### Source passage
-------------------------
Gettin’ Up

It took me that whole summer to really get the beginning of “Wish You Were” down. If that had been the sum total of what I accomplished those ripe musty days of 1977 I could have put June through August in the plus column.

But it wasn’t all that happened, not by a long shot.

Under the 44 caliber smoke presence of crazy chubby slack-jawed Berkowitz, the Yankees, the heat wave, black-out-and the release of ELP’s “Works”, I was let into one of the biggest secrets I had ever, would ever encounter, a secret that changed my life, though I didn’t know how much until I opened my email today. Revelations thirty years on come hard, let me tell you, but maybe it’s finally time to tell of my adventures of that summer. Maybe I should at least get it all down so I might be able to read the incredible events when my memory dulls and I start to doubt it even happened.

I haven’t pick up the guitar in years and I have definitely since forgotten how to play the beginning of “Wish You Were Here”.
-------------------------
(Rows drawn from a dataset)
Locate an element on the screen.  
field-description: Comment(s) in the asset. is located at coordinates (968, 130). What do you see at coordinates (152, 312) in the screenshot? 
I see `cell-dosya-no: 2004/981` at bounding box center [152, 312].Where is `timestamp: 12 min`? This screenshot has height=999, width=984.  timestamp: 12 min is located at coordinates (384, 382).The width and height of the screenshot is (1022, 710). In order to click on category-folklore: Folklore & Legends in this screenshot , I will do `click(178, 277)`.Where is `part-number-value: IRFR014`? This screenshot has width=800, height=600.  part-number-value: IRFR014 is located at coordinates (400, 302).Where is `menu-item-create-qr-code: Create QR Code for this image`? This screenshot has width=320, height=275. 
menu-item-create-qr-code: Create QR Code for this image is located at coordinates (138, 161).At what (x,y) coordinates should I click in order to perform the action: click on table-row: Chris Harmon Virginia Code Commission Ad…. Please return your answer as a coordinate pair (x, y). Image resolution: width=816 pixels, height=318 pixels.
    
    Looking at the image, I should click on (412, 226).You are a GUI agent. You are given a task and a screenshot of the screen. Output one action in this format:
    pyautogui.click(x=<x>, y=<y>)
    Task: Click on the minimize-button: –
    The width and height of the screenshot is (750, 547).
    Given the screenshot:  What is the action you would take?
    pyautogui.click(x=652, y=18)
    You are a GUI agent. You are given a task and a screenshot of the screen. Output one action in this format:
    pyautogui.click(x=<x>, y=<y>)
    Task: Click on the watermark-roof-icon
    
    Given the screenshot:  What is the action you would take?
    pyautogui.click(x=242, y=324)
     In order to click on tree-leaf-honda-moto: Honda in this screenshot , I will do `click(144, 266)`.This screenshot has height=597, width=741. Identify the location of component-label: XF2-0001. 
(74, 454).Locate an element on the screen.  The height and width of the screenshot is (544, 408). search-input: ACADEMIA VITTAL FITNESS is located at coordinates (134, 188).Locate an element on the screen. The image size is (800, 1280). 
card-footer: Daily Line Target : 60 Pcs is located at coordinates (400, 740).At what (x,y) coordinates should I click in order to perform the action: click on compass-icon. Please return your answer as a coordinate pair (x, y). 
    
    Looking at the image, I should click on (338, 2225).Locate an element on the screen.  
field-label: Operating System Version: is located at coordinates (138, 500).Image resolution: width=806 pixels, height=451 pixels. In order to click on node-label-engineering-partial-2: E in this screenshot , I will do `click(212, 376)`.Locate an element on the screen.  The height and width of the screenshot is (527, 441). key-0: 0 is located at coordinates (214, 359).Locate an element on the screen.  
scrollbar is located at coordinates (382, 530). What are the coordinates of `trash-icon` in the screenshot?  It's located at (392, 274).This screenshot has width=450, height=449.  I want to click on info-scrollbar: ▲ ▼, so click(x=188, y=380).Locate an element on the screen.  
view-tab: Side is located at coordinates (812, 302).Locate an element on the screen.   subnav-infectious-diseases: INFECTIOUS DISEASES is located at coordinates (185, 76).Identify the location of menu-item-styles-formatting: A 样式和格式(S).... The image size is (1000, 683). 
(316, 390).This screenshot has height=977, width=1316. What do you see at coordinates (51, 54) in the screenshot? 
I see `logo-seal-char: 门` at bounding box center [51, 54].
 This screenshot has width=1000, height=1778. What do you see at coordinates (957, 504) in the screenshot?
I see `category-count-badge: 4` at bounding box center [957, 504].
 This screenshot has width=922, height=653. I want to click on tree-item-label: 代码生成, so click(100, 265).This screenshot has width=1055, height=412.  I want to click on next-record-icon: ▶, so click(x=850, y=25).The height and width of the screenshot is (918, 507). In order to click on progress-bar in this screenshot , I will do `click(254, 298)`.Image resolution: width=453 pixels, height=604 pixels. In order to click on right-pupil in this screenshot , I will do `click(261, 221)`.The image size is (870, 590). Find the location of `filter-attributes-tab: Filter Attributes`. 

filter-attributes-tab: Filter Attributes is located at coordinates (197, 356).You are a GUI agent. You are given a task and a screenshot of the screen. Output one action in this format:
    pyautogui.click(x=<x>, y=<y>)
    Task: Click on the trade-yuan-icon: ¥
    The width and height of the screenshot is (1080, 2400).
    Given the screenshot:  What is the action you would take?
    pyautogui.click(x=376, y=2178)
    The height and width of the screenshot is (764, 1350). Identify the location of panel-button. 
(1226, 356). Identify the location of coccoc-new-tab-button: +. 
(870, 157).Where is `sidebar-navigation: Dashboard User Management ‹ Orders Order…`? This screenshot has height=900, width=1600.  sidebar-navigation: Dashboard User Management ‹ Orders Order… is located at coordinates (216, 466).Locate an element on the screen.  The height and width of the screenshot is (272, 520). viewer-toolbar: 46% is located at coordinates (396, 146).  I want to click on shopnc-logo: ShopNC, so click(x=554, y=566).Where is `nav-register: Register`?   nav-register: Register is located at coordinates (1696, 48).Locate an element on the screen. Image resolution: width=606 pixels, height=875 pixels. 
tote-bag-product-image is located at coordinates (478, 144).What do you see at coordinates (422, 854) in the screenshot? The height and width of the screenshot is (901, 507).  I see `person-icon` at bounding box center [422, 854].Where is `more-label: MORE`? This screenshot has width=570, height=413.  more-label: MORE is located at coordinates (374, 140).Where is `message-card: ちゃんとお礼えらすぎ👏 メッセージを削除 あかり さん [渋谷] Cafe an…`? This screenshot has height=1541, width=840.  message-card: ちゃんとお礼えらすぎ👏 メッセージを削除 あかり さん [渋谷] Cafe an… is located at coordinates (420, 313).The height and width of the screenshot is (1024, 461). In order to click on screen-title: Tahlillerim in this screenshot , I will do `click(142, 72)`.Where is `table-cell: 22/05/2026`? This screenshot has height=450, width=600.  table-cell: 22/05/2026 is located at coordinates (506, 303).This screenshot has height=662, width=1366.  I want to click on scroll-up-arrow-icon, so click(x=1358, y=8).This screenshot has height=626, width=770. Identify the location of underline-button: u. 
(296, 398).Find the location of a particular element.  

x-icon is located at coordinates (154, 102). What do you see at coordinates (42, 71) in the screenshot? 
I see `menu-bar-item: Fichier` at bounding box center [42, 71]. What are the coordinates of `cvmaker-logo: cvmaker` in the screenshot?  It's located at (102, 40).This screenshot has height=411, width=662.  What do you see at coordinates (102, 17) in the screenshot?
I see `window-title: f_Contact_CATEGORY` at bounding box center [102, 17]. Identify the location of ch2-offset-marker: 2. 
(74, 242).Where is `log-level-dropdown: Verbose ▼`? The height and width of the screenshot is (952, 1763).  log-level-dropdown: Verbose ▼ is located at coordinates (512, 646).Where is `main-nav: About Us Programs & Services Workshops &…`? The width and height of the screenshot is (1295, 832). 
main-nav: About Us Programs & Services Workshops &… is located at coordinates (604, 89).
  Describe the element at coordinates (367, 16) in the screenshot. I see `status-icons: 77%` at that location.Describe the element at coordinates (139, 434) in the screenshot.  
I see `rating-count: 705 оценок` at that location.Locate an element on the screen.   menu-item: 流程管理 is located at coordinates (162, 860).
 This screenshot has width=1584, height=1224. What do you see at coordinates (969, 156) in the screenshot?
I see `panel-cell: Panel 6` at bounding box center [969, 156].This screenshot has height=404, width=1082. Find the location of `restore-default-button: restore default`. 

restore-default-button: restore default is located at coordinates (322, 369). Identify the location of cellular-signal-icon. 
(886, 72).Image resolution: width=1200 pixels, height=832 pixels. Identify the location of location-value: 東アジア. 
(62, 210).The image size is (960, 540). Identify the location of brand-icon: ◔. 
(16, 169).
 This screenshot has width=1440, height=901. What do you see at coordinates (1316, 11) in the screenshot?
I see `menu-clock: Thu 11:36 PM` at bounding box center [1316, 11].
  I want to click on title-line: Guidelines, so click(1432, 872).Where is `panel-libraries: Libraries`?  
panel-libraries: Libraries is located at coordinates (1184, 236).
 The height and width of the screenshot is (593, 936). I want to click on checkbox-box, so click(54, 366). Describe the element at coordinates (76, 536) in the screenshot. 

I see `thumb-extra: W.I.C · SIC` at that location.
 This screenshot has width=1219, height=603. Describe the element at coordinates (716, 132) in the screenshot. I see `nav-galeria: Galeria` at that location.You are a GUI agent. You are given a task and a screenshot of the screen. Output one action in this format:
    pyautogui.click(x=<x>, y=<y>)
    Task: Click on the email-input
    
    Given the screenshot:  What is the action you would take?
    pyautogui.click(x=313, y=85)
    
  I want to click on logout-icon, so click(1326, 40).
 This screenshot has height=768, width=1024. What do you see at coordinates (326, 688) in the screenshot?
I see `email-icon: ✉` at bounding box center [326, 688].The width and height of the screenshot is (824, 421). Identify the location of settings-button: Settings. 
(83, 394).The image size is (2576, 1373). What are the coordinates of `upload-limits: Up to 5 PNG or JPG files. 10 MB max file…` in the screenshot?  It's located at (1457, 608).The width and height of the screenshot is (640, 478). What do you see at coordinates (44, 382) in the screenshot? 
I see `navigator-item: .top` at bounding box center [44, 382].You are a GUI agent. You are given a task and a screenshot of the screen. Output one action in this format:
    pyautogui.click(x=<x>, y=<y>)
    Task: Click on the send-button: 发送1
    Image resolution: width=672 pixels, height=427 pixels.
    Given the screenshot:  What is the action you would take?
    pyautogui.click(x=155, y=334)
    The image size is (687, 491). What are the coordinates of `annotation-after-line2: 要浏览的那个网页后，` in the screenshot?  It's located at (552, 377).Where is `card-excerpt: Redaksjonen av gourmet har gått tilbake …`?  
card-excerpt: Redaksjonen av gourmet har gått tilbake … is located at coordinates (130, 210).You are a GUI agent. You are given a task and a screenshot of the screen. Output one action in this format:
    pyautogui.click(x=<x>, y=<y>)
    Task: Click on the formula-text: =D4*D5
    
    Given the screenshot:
-------------------------
### Problems and tasks
A. Summarize the passage about the summer of 1977 in two sentences.
B. Which album's release does the passage about the summer of 1977 list among the events of that summer?
C. Please retype the part of the passage about the summer of 1977 that begins at the words "It took me that" and stops after "a long shot.".

### Solutions per task
A. The writer spent the summer of 1977 learning the beginning of "Wish You Were Here" on guitar and was also let into one of the biggest secrets of the writer's life, whose full effect became clear only with an email thirty years later. The writer has not picked up the guitar in years and has forgotten how to play that beginning.

B. ELP's "Works"

C.
It took me that whole summer to really get the beginning of “Wish You Were” down. If that had been the sum total of what I accomplished those ripe musty days of 1977 I could have put June through August in the plus column.

But it wasn’t all that happened, not by a long shot.